Some moments of that and the sharp edge of tension inside him eases. The tight line of his shoulders eases with it, and his fists loosen. His breaths come a little more slowly again. He leaves his eyes closed, trying not to think about the sound of the flames or the sound of whatever Little is doing with them while Raju stands useless here, while there's nothing he can do but stand useless in case even looking at the damn thing makes it worse, trying to think only about the question.
"I..." His brow furrows. It's hard to tell. There's never been much point in peering inside himself this way, and the muscles for reaching in that direction aren't developed enough for very precise work. Does this hurt? "I don't... think so. I feel..."
There's his failure, which it doesn't do to think about. Push it aside and keep going. Look past it. There's another man here, strong willed enough to overcome his own fear and failings, stepping forward where Raju can't. It's a breath of cool air winding itself around the heat raging in the rest of him. Rest now, gather your strength. I'll finish this. There's something about that, when Raju tries to figure out how he feels. Something. He can't find the words to say just what.

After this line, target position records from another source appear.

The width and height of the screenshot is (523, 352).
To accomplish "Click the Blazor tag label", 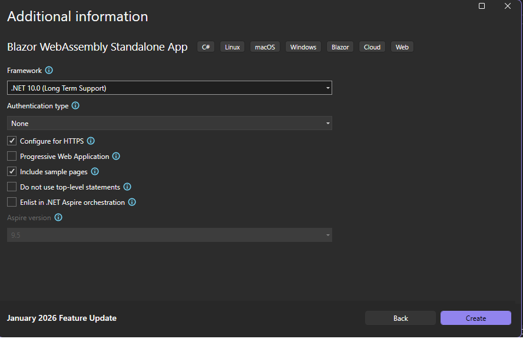I will [x=340, y=47].
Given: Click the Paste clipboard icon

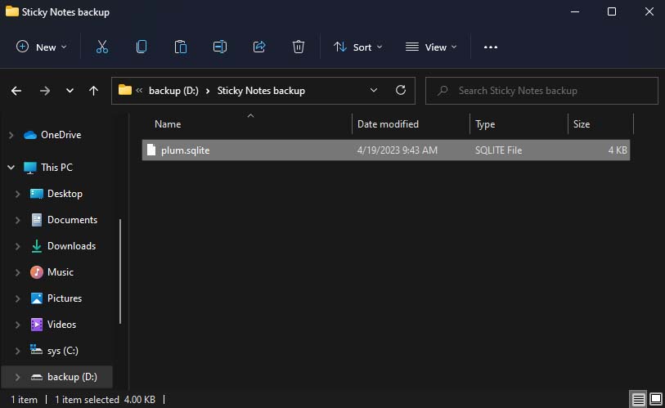Looking at the screenshot, I should click(x=181, y=47).
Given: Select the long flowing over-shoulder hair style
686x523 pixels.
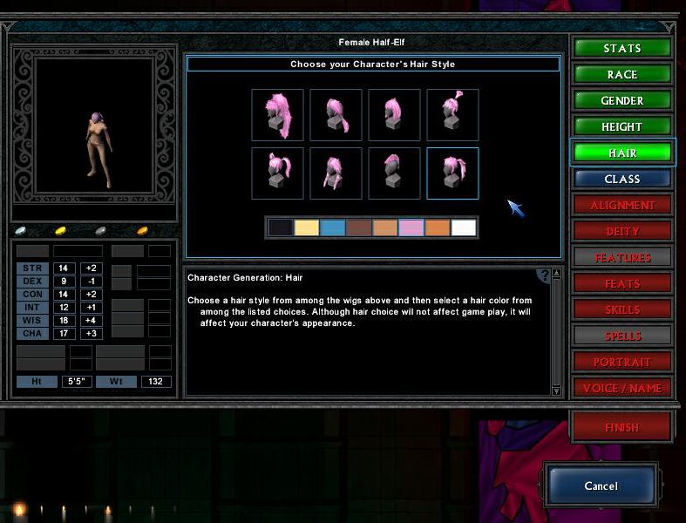Looking at the screenshot, I should point(277,114).
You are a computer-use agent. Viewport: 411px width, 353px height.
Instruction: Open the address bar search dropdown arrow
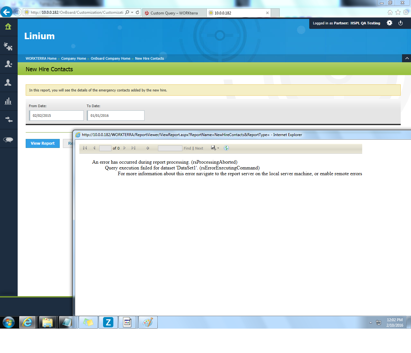pyautogui.click(x=132, y=13)
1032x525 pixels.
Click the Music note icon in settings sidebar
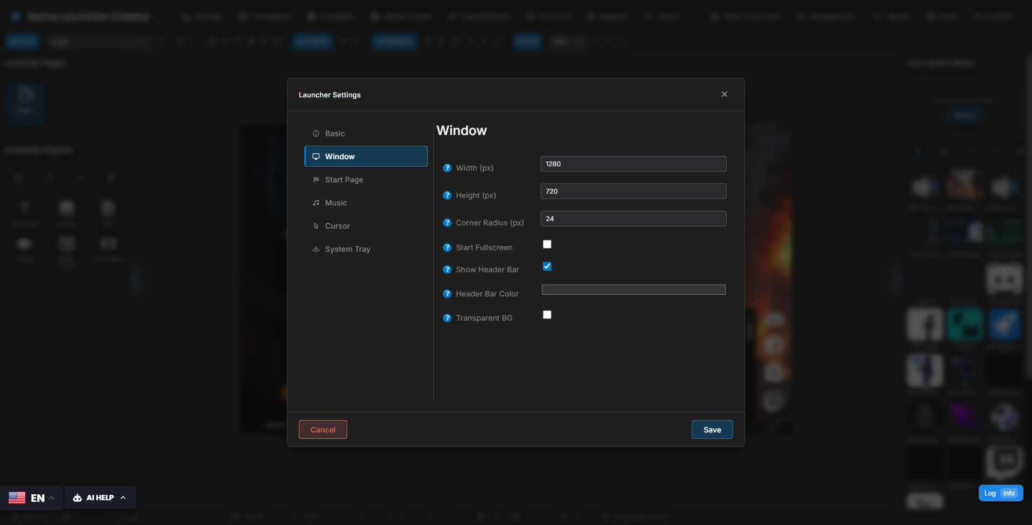click(x=316, y=203)
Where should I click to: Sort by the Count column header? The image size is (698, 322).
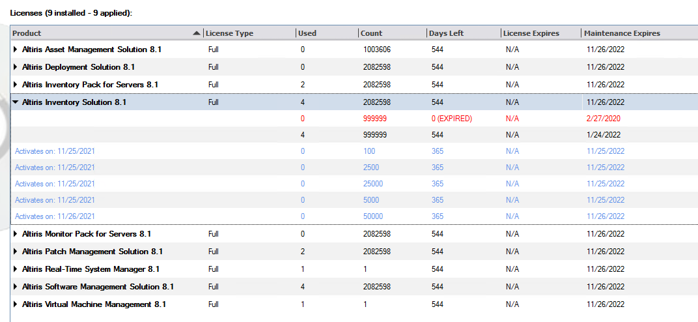pyautogui.click(x=392, y=33)
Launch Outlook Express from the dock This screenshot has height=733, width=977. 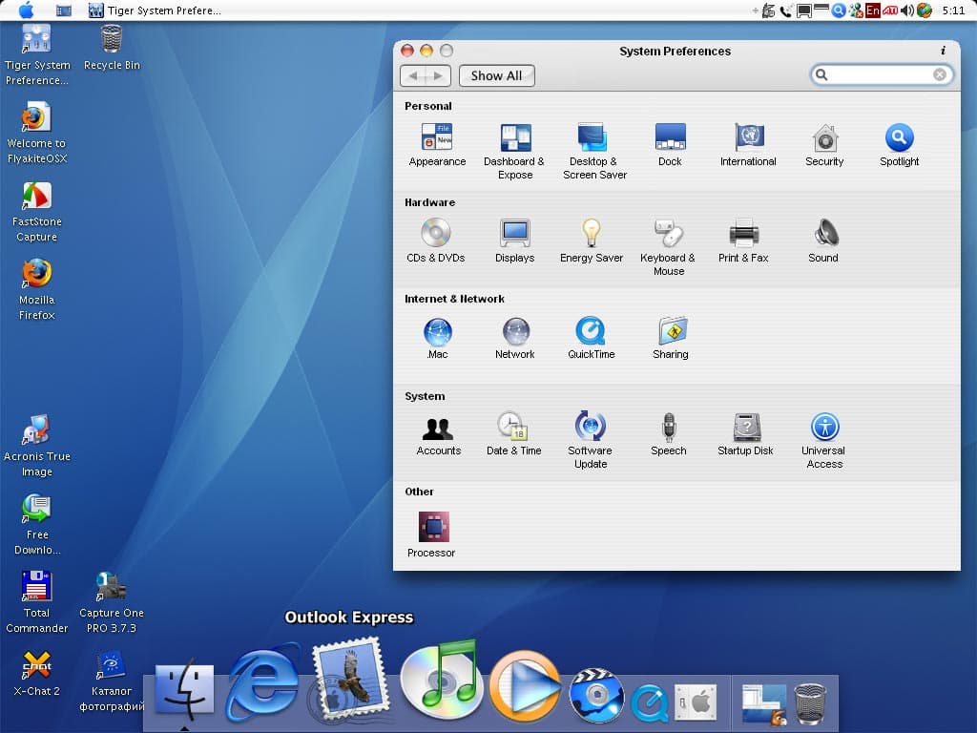[348, 681]
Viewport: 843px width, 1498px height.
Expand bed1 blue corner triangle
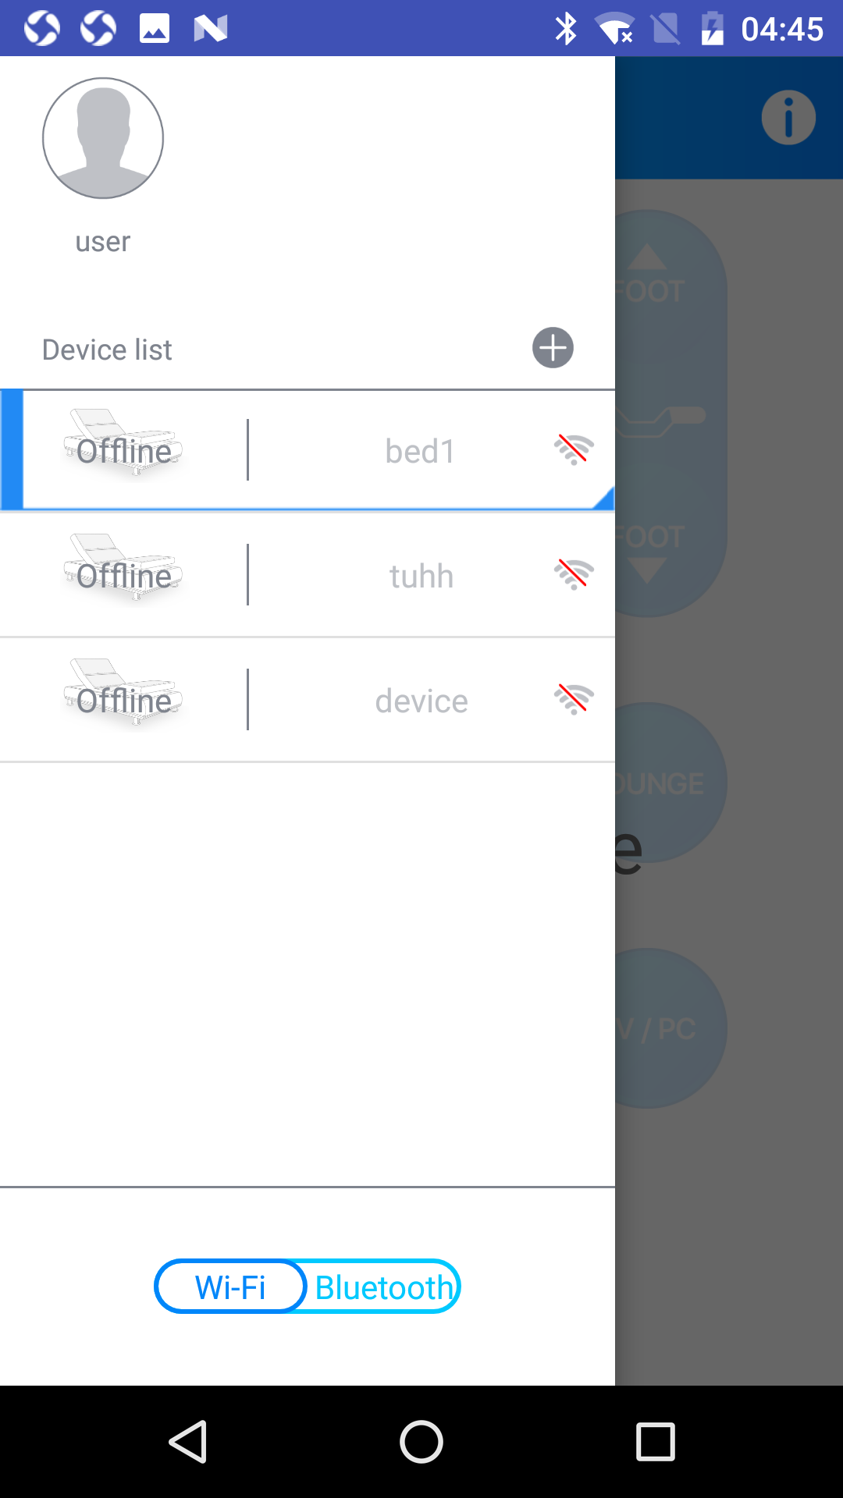click(605, 499)
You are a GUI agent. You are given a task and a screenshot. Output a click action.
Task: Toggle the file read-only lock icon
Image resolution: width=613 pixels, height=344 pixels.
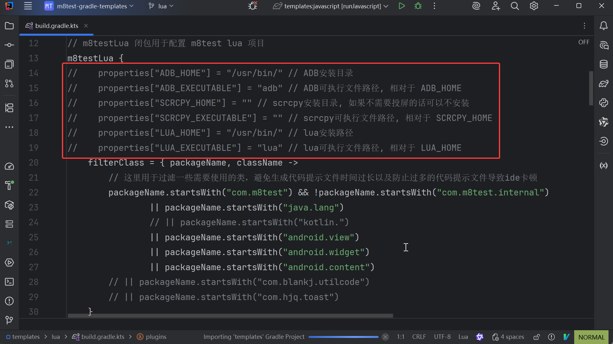[536, 337]
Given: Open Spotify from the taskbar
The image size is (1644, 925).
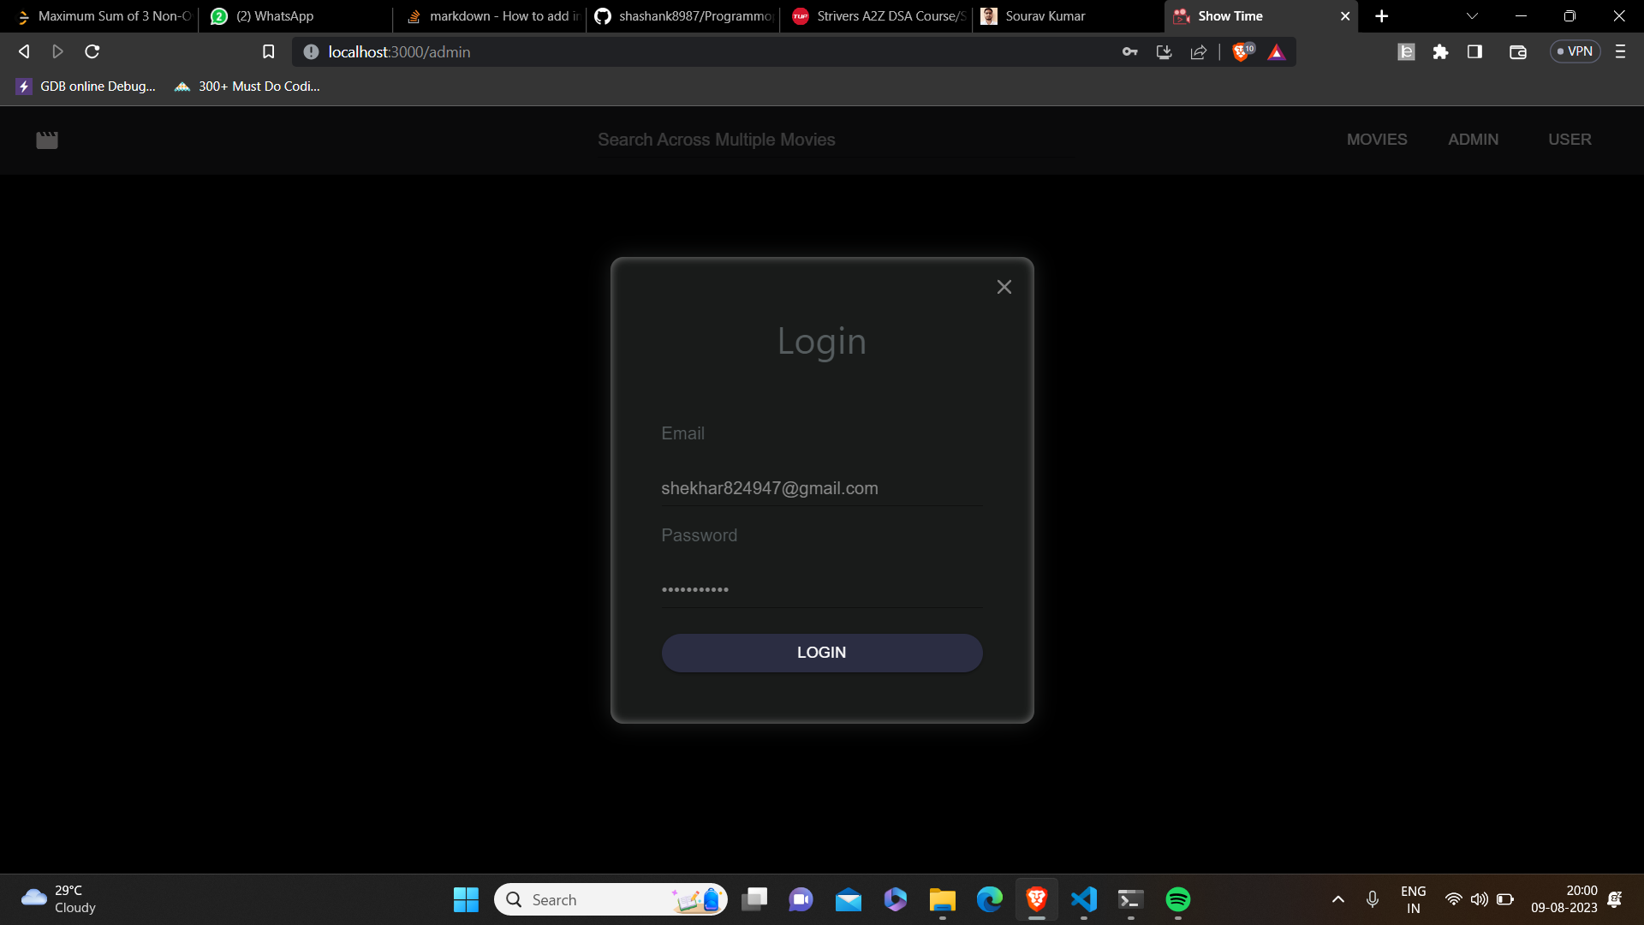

"Angry? I don't know. There's no pain." He opens his eyes, pulls his gaze away from the fire before he can do more than glance at it. He pulls his gaze down, and it lands on his feet.
"Except from this bloody snow," he mutters, sounding almost embarrassed, and it is embarrassing to be complaining about something like that now. But it's focusing on this or focusing on the thing that he's failing to control, and it does hurt, damn it, being cold this way. He'd run outside only thinking of keeping the flames from spreading inside where the people were sleeping, and he'd forgotten his shoes.
"And the cold," he goes on, shifting his weight while he focuses on the sharp, stinging cold under his feet, murmuring while the heat within and without him begins to dim. "It's worse like this, in the dark. Why are you out in it to be helping at all?"